Climate_CRICES aims at increasing the capacity of public authorities to manage projected climate change effects, focusing on the most important phenomena detected across the Central Europe regions according to the recent reports of the IPCC: heat and drought; shortage of water and flooding; impact on biodiversity.
The data dashboard will work during the project to produce analysis fed by data available in PPs own or additional regional/national platforms and integrating innovative sources of data meanwhile a landing page will assure a trans-border perspective and forecast.

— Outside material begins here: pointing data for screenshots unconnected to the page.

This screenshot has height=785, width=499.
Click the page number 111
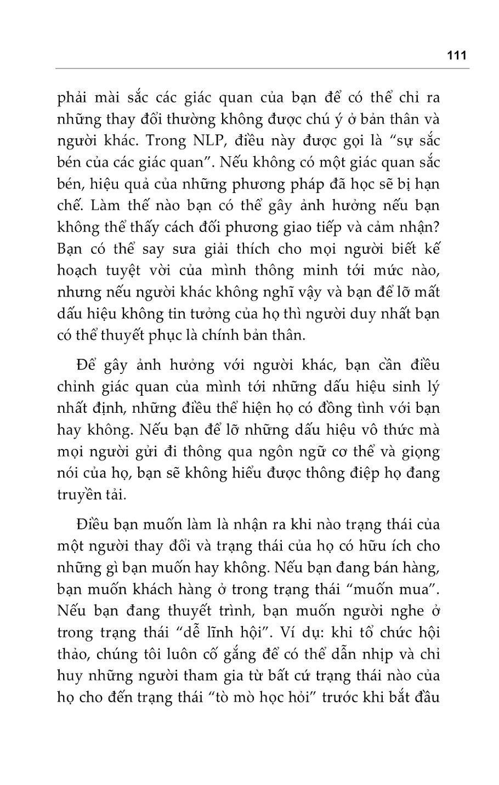pos(456,55)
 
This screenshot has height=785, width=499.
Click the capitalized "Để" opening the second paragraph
pos(86,366)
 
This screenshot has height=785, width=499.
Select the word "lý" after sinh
pos(433,388)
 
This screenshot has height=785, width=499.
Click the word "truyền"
pos(79,495)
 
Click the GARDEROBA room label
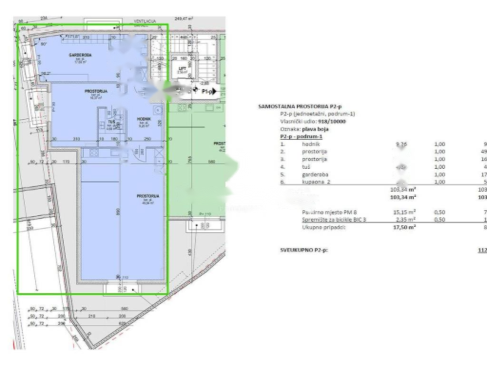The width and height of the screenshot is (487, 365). (80, 55)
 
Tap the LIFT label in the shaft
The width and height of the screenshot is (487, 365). (183, 68)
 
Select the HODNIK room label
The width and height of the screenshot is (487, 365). (144, 119)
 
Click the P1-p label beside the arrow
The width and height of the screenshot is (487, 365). (208, 91)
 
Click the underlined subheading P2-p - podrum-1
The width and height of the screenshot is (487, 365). (301, 136)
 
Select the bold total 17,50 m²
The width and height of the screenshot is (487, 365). (403, 227)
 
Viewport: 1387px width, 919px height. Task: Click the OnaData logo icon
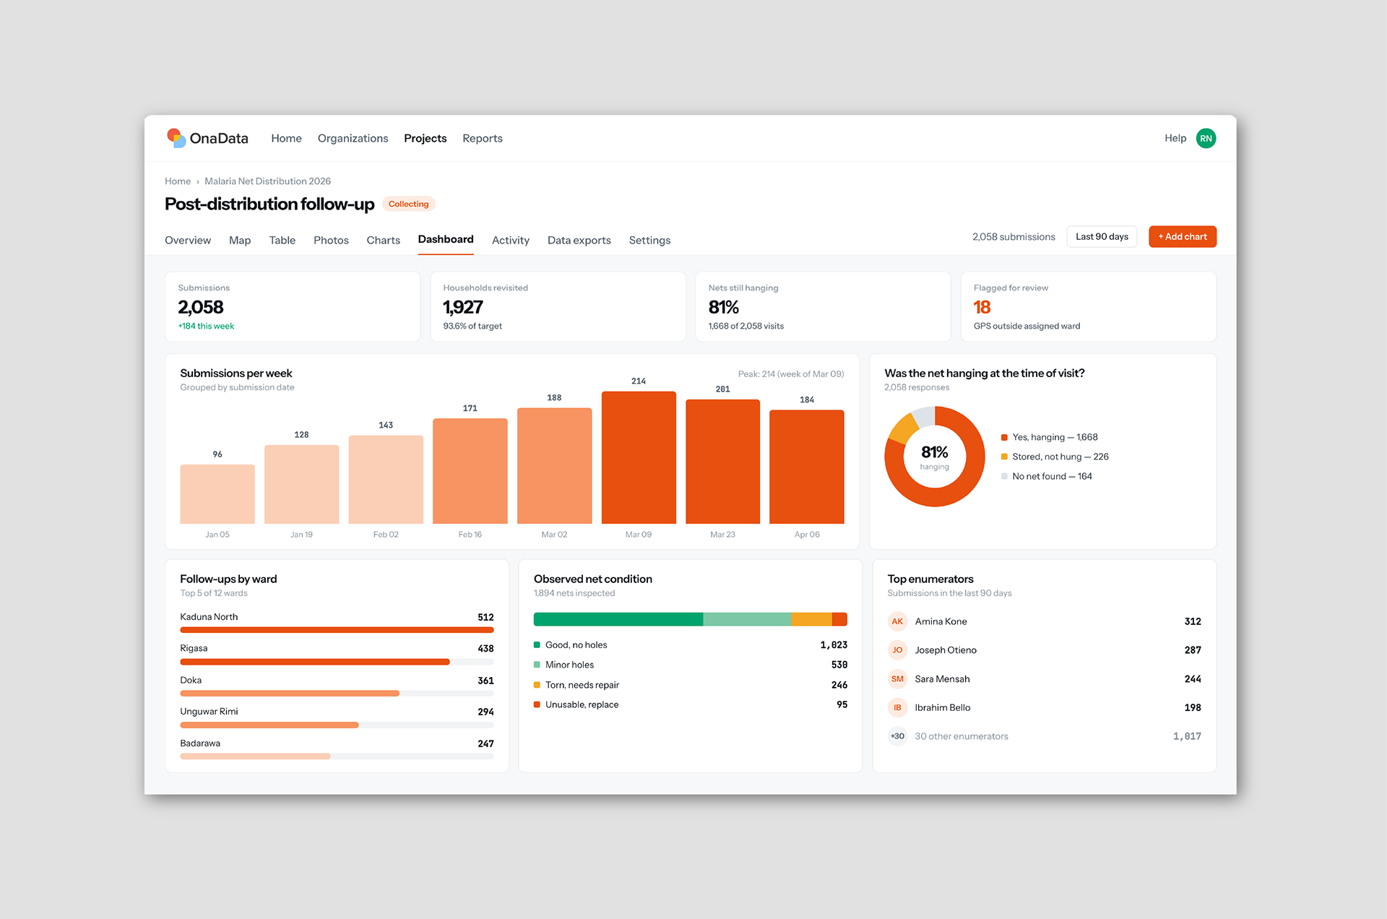pyautogui.click(x=176, y=138)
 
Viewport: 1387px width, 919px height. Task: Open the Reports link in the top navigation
pyautogui.click(x=483, y=138)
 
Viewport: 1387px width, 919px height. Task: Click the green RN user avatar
pyautogui.click(x=1206, y=138)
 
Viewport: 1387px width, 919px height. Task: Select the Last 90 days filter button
pyautogui.click(x=1102, y=236)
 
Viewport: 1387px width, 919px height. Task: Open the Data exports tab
pyautogui.click(x=579, y=240)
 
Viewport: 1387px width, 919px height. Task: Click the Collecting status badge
pyautogui.click(x=408, y=204)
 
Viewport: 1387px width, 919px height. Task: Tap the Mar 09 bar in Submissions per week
pyautogui.click(x=639, y=457)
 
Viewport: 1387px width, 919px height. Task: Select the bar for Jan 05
pyautogui.click(x=217, y=494)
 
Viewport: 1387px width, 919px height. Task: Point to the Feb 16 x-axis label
pyautogui.click(x=470, y=535)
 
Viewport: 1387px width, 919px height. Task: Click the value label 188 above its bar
pyautogui.click(x=554, y=397)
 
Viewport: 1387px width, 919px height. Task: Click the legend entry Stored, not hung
pyautogui.click(x=1055, y=457)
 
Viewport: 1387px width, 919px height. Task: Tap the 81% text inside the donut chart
pyautogui.click(x=934, y=452)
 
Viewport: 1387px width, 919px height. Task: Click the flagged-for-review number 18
pyautogui.click(x=982, y=307)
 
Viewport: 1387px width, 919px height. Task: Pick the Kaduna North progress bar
pyautogui.click(x=337, y=630)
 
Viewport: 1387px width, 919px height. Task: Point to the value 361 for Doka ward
pyautogui.click(x=485, y=681)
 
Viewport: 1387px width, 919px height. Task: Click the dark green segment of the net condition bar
pyautogui.click(x=618, y=619)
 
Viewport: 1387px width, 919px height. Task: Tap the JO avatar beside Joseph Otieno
pyautogui.click(x=897, y=650)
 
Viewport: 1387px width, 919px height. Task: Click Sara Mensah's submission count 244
pyautogui.click(x=1193, y=679)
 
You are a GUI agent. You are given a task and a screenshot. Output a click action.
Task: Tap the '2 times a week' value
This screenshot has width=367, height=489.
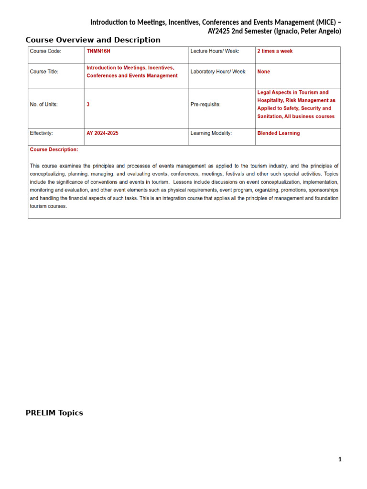(275, 51)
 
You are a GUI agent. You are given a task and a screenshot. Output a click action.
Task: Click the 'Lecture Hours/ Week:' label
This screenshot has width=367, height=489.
(215, 51)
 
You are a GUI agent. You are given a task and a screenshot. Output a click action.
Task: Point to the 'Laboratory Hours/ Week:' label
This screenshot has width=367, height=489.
(218, 72)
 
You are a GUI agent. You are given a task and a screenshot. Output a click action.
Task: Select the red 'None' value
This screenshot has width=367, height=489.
(263, 72)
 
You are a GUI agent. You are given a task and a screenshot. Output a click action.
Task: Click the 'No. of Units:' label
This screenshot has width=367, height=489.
(43, 105)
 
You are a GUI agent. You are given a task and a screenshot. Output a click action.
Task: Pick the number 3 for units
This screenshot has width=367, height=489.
(88, 105)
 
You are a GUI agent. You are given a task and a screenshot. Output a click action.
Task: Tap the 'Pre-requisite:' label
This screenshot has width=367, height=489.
(205, 105)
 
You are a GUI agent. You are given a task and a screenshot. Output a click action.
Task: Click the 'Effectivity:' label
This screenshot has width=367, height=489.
(42, 133)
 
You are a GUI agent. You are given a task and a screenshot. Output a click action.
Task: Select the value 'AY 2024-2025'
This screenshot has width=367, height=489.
(102, 133)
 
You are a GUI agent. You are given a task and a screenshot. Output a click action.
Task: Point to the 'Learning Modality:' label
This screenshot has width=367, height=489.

The regional authorities of the participating pilot regions will be supported in increasing their knowledge and capability to manage climate adaptation plans by capacity building activities and the exploitation of data. Based on a large set of communication and cooperation activities of Climate_CRICES will serve as a template for climate adaptation management throughout Central Europe.
The available data on the environment and climate impacts that will be analysed and visualised using the Climate_CRICES dashboard, will provide more information for more accurate climate change projections for the regional rural and urban development plans. We expect that regional authorities will increase their knowledge and capability to manage climate adaptation plans thanks to capacity building activities and the exploitation of data.
IOER is responsible for the German pilot area of Eastern Saxony, that belongs to the catchment of the Lusatian Neisse River. Since this is a shared catchment with Poland and the Czech Republic, we will closely coordinate all activities with Wroclaw University (PL) and University of Usti (CZ) in order to achieve cross-border largest possible benefit. This includes, among others, joint stakeholder events and analyses.